Sidoarjo (Aksaraindonesia.id) – Memasuki usia ke-11, Perkumpulan Pedagang Jalanan Indonesia (Pedalindo) menargetkan Kabupaten Sidoarjo menjadi mercusuar perdagangan sektor informal di Indonesia. Target tersebut disampaikan dalam peringatan Hari Ulang Tahun (HUT) ke-11 DPD Pedalindo Kabupaten Sidoarjo yang digelar di Aula SMP Negeri 1 Sidoarjo, Minggu (26/7/2026).
Mengusung tema Satu Komando, Satu Perjuangan, peringatan HUT tidak hanya menjadi ajang syukuran, tetapi juga momentum memperkuat konsolidasi organisasi, memperluas jejaring usaha, serta mendorong peningkatan kapasitas pedagang jalanan dan pelaku UMKM.
Ketua DPD Pedalindo Kabupaten Sidoarjo, Sunyoto, mengatakan usia ke-11 menjadi titik evaluasi sekaligus pijakan untuk memperkuat organisasi. Menurutnya, kebersamaan antaranggota dan sinergi dengan pemerintah daerah menjadi modal utama dalam meningkatkan kesejahteraan pedagang sektor informal.
“Momentum ini menjadi kesempatan mempererat silaturahmi sekaligus mengevaluasi program agar organisasi semakin kuat. Kami juga terus membangun kolaborasi dengan pemerintah untuk mendukung kemajuan para anggota,” kata Sunyoto.
Ia menjelaskan, Pedalindo kini telah berkembang di 15 kota di Indonesia. Ke depan, organisasi akan memperluas pembinaan melalui pelatihan UMKM, peningkatan kualitas produk, hingga membuka akses promosi melalui berbagai pameran usaha.

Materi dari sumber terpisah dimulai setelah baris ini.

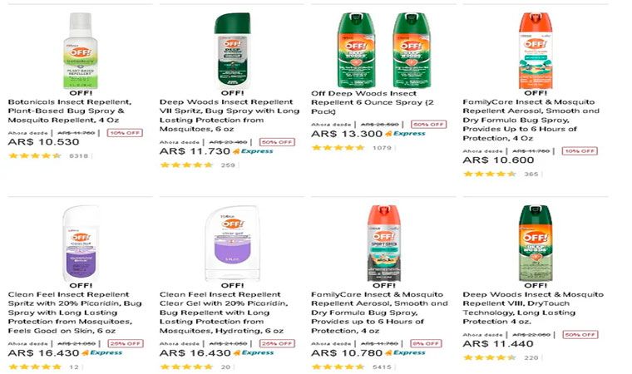
Task: Click the Express badge beside AR$ 10.780
Action: pyautogui.click(x=407, y=352)
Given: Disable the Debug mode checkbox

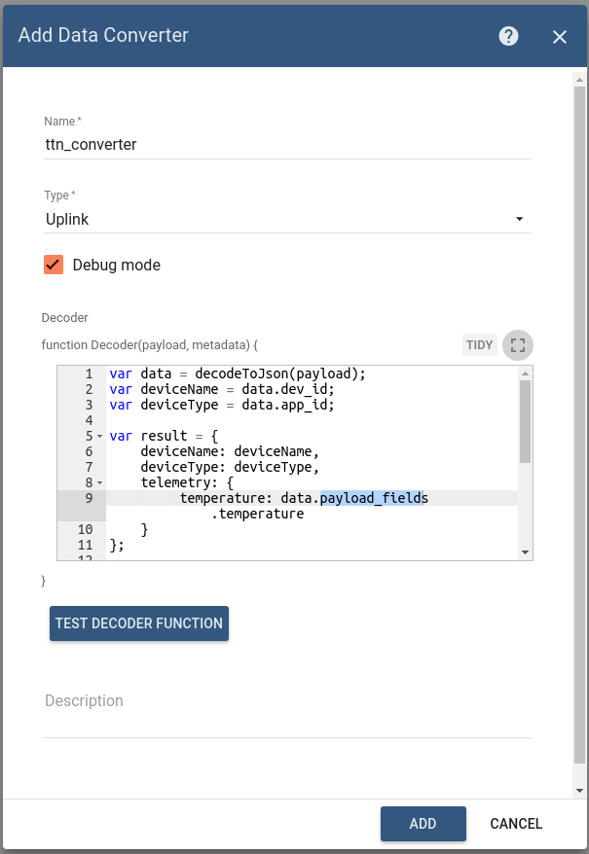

Ketua DPD Pedalindo Sidoarjo sedang memotong tumpeng dalam kegiatan HUT Pedalindo ke 11 untuk diberikan ke pendiri sekaligus Ketua Umum Pedalindo. Doc : Siska P
Menurut Sunyoto, sejumlah produk anggota bahkan mulai menembus pasar internasional, termasuk kawasan Eropa. Capaian itu diharapkan menjadi motivasi bagi anggota lain untuk terus meningkatkan kualitas produk dan daya saing usaha.
“Kami ingin anggota semakin kompak dan terus berkembang. Organisasi akan berupaya membuka peluang agar usaha mereka bisa naik kelas,” ujarnya.
Sementara itu, Pendiri sekaligus Ketua Umum Pedalindo, Junius Bram Buntaran, menilai usia ke-11 menandai awal perjalanan organisasi memasuki dekade kedua. Fase tersebut dinilai penting untuk memperkuat integritas organisasi sekaligus menjawab tantangan yang semakin kompleks.
Menurut Bram, Pedalindo ingin dikenal bukan hanya sebagai wadah pedagang jalanan, tetapi juga organisasi yang memiliki kredibilitas dan mampu menjadi mitra pemerintah dalam penguatan ekonomi kerakyatan.
Ia menegaskan, organisasi akan terus memperjuangkan terbukanya akses perdagangan yang lebih luas bagi pelaku usaha sektor informal yang selama ini masih menghadapi keterbatasan memasuki pasar formal.
Kami ingin pedagang jalanan menjadi pelaku usaha yang mandiri, bermartabat, dan memiliki kemandirian ekonomi,” tegasnya.
Bram mengungkapkan, saat ini Pedalindo telah memiliki kepengurusan di 15 provinsi. Meski sempat muncul usulan agar kantor pusat dipindahkan ke Jakarta, Tangerang, atau Bekasi, pihaknya memilih tetap menjadikan Sidoarjo sebagai pusat organisasi.
“Kami ingin Kabupaten Sidoarjo menjadi mercusuar perdagangan sektor informal di Indonesia,” katanya.
Ia juga berharap pemerintah semakin membuka ruang kemitraan bagi organisasi pedagang jalanan. Menurutnya, pelaku usaha sektor informal lebih membutuhkan kesempatan untuk berkembang dibandingkan bantuan semata.
Kami tidak meminta bantuan. Yang kami perlukan adalah ruang dan kesempatan agar anggota bisa terus berkarya serta mengembangkan usahanya,” ujarnya.
Bram turut mengajak seluruh anggota untuk terus berinovasi, meningkatkan kemampuan usaha, serta mulai menerapkan pengelolaan keuangan yang lebih modern agar mampu bersaing di tengah perkembangan dunia usaha.
Perayaan HUT ke-11 Pedalindo ditutup dengan pemotongan tumpeng sebagai simbol rasa syukur, dilanjutkan pembagian doorprize dan hiburan bagi seluruh peserta yang hadir.